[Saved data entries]
- - -
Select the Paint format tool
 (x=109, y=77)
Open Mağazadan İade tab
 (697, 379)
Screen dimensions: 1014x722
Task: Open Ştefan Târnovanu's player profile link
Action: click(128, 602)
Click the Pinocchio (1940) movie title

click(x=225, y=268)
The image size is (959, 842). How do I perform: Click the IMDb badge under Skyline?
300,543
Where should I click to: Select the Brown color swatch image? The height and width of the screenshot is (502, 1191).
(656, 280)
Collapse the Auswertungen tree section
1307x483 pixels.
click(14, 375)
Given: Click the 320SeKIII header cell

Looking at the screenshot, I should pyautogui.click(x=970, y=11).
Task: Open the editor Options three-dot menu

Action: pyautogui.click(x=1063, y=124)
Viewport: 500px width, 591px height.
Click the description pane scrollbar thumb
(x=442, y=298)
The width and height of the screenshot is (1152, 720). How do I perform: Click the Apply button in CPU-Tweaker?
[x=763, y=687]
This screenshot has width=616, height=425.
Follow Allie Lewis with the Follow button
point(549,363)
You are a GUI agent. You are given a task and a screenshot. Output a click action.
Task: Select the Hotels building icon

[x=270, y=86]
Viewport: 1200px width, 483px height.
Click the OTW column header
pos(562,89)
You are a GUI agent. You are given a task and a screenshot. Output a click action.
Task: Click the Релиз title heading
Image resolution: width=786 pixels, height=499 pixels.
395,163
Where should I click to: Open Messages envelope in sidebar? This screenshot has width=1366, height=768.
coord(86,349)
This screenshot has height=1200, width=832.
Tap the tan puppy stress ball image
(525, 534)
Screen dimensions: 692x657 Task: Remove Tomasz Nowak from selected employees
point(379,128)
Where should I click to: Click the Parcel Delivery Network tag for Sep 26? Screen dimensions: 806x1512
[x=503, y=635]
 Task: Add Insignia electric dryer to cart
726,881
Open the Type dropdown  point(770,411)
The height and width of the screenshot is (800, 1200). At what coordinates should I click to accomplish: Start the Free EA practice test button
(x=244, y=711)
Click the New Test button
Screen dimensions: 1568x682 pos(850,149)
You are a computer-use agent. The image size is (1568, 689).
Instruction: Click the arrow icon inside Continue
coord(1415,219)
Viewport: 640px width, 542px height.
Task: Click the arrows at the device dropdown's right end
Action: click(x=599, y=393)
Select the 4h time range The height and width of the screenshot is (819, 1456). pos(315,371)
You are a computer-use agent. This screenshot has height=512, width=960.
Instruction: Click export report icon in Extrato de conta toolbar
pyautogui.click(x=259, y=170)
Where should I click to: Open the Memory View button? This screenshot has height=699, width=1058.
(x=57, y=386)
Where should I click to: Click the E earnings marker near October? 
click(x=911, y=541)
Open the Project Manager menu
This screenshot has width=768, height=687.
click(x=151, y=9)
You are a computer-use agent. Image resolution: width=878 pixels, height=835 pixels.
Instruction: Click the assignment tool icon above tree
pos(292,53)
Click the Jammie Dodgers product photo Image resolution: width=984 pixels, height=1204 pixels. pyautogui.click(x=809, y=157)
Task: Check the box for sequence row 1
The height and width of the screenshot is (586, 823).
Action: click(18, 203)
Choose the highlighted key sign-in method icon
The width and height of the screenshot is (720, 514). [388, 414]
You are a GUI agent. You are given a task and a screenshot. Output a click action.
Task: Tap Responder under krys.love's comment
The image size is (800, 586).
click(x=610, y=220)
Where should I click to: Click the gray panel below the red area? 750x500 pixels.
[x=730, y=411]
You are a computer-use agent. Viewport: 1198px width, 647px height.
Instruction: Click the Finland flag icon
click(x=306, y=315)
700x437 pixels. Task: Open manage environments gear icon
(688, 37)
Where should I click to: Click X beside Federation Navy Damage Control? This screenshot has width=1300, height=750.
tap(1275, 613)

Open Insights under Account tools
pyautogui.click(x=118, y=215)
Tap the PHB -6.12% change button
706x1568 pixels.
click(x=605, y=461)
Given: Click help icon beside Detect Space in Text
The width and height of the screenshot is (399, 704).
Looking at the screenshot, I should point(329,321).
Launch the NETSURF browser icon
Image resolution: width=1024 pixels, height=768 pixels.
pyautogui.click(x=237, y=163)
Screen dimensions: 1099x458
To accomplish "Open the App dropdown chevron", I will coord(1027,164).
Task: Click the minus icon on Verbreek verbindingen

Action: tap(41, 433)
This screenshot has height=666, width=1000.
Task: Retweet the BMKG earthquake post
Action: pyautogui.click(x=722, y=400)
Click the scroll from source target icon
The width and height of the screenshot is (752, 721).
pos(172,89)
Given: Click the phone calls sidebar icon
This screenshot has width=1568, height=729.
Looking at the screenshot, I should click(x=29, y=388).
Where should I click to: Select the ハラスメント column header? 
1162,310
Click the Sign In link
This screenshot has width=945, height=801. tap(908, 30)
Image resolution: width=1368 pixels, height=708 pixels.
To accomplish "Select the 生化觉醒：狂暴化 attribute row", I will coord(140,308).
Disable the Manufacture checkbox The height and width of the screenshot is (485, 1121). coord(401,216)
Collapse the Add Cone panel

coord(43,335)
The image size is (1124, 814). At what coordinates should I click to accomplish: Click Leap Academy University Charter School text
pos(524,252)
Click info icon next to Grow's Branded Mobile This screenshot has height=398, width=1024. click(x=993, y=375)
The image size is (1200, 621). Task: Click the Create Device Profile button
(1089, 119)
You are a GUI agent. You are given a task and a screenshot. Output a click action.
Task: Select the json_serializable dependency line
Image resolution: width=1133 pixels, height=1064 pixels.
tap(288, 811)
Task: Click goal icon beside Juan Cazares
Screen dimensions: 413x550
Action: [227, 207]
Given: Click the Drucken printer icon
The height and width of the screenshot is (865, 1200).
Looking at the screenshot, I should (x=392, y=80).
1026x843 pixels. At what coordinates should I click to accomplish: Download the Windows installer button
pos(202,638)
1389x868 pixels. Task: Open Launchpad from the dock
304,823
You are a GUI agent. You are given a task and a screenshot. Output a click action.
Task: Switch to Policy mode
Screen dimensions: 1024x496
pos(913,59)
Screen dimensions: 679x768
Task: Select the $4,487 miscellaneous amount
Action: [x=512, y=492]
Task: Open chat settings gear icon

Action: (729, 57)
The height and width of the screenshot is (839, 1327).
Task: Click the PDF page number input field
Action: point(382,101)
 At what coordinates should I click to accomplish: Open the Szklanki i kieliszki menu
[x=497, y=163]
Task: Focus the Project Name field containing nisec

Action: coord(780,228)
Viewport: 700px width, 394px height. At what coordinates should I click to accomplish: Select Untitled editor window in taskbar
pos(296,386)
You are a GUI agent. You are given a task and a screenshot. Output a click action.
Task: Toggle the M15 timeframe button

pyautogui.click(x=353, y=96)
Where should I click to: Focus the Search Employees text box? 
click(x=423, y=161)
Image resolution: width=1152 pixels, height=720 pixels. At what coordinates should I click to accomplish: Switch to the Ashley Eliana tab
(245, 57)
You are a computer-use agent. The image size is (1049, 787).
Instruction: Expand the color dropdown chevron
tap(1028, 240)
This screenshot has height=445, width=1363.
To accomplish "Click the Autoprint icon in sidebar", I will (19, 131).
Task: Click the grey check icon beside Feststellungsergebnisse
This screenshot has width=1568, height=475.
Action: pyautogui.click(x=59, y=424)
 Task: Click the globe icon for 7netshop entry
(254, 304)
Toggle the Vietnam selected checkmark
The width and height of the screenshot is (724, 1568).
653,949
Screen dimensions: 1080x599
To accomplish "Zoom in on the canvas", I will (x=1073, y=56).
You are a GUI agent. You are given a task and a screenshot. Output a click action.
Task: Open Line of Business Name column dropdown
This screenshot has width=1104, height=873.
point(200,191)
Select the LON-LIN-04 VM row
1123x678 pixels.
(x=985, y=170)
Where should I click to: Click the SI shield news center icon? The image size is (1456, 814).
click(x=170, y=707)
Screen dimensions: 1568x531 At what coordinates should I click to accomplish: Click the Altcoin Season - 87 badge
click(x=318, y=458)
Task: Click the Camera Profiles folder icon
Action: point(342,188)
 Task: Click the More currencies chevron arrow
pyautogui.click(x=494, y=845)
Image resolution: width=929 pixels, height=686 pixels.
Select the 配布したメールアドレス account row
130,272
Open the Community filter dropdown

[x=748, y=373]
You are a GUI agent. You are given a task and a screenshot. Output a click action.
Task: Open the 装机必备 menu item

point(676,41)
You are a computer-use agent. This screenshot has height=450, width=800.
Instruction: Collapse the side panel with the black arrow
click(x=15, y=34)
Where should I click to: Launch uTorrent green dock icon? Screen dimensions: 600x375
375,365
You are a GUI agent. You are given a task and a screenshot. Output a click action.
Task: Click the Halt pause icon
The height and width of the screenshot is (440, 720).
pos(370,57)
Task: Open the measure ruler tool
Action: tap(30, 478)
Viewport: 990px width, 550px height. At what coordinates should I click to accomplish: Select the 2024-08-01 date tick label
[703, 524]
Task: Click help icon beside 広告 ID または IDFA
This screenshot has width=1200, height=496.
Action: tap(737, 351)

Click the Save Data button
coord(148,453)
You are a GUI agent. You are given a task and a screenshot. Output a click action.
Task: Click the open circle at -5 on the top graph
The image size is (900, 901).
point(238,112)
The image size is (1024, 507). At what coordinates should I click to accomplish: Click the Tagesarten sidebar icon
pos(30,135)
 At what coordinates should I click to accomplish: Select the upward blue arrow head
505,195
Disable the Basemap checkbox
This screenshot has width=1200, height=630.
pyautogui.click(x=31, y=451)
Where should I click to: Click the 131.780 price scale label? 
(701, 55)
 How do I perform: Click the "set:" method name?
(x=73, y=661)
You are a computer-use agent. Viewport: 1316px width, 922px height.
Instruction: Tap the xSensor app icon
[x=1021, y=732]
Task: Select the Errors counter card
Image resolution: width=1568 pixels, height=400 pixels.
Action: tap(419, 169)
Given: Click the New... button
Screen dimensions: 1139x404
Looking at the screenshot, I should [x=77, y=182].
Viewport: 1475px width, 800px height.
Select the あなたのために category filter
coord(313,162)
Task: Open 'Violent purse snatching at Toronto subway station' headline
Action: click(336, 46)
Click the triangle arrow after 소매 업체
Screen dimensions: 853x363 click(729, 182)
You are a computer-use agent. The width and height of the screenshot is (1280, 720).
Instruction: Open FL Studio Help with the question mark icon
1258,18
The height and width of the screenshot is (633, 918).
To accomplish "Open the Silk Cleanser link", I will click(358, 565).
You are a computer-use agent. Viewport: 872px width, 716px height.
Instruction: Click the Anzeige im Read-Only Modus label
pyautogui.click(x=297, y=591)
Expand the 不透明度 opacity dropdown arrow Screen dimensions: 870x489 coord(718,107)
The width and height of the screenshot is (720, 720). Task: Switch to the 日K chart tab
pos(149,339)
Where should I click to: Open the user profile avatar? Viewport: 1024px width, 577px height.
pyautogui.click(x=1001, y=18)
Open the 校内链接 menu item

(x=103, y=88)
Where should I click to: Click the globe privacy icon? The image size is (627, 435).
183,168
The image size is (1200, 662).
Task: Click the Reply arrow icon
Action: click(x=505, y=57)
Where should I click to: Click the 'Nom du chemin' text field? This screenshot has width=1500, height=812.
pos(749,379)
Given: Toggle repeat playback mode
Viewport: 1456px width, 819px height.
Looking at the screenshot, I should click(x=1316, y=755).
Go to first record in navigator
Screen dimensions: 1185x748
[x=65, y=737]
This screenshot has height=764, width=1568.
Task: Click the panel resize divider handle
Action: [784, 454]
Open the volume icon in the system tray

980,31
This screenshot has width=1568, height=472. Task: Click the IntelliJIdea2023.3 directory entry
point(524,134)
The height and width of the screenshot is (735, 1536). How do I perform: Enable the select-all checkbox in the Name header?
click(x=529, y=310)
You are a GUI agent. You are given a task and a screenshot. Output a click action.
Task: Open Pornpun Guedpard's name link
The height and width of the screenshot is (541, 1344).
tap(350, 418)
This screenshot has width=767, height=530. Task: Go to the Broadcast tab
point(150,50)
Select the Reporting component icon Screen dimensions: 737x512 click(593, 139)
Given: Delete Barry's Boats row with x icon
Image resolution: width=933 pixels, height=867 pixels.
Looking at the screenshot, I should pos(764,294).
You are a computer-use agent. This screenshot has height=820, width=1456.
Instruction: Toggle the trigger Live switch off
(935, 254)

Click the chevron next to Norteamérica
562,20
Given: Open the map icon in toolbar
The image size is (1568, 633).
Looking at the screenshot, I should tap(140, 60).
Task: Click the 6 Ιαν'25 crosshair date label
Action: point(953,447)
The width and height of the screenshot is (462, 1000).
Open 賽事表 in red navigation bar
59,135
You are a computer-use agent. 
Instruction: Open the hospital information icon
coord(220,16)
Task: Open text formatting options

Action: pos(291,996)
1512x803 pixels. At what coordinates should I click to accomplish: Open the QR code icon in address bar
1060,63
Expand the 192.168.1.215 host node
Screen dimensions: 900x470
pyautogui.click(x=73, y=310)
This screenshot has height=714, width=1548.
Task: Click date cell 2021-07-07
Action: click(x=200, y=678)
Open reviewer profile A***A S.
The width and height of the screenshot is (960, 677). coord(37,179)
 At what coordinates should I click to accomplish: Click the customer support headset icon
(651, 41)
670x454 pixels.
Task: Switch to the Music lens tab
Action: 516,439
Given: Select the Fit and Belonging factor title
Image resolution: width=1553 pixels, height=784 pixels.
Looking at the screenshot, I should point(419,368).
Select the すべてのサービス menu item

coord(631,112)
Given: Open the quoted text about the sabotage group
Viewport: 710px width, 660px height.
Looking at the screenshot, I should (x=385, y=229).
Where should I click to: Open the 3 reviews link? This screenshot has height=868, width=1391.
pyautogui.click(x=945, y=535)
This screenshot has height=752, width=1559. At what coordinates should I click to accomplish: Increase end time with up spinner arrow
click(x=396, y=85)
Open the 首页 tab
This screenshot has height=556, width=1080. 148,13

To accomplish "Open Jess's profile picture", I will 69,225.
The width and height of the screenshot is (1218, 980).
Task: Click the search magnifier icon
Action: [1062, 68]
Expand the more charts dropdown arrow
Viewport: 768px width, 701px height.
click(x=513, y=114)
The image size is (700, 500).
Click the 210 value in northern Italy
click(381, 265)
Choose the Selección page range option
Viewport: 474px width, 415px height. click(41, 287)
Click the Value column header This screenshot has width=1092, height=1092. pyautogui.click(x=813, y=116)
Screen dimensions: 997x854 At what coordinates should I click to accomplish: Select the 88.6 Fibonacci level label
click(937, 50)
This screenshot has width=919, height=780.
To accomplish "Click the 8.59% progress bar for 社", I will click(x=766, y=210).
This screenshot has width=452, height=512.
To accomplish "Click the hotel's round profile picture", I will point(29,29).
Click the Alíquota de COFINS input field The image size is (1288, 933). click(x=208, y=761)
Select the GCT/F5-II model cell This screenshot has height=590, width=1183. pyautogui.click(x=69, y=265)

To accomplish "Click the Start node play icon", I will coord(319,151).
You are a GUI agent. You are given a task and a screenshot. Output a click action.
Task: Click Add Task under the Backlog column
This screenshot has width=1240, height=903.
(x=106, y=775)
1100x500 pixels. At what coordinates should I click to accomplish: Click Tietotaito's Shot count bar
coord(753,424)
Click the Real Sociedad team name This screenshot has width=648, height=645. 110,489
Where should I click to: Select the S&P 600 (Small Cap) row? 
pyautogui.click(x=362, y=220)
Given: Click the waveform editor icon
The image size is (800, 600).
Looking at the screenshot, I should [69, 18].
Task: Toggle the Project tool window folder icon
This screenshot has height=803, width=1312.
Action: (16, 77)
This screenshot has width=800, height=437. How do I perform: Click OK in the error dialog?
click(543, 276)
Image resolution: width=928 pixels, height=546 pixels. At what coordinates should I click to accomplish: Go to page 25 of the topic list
- - -
The response must consist solely of the lines from the first line of the entries through the line containing "Viewport: 500px width, 591px height.", repeated exactly.

• _Response for this exercise_
Select the Paint format tool
 (x=109, y=77)
Open Mağazadan İade tab
 (697, 379)
Screen dimensions: 1014x722
Task: Open Ştefan Târnovanu's player profile link
Action: click(128, 602)
Click the Pinocchio (1940) movie title

click(x=225, y=268)
The image size is (959, 842). How do I perform: Click the IMDb badge under Skyline?
300,543
Where should I click to: Select the Brown color swatch image? The height and width of the screenshot is (502, 1191).
(656, 280)
Collapse the Auswertungen tree section
1307x483 pixels.
click(14, 375)
Given: Click the 320SeKIII header cell

Looking at the screenshot, I should pyautogui.click(x=970, y=11).
Task: Open the editor Options three-dot menu

Action: pyautogui.click(x=1063, y=124)
Viewport: 500px width, 591px height.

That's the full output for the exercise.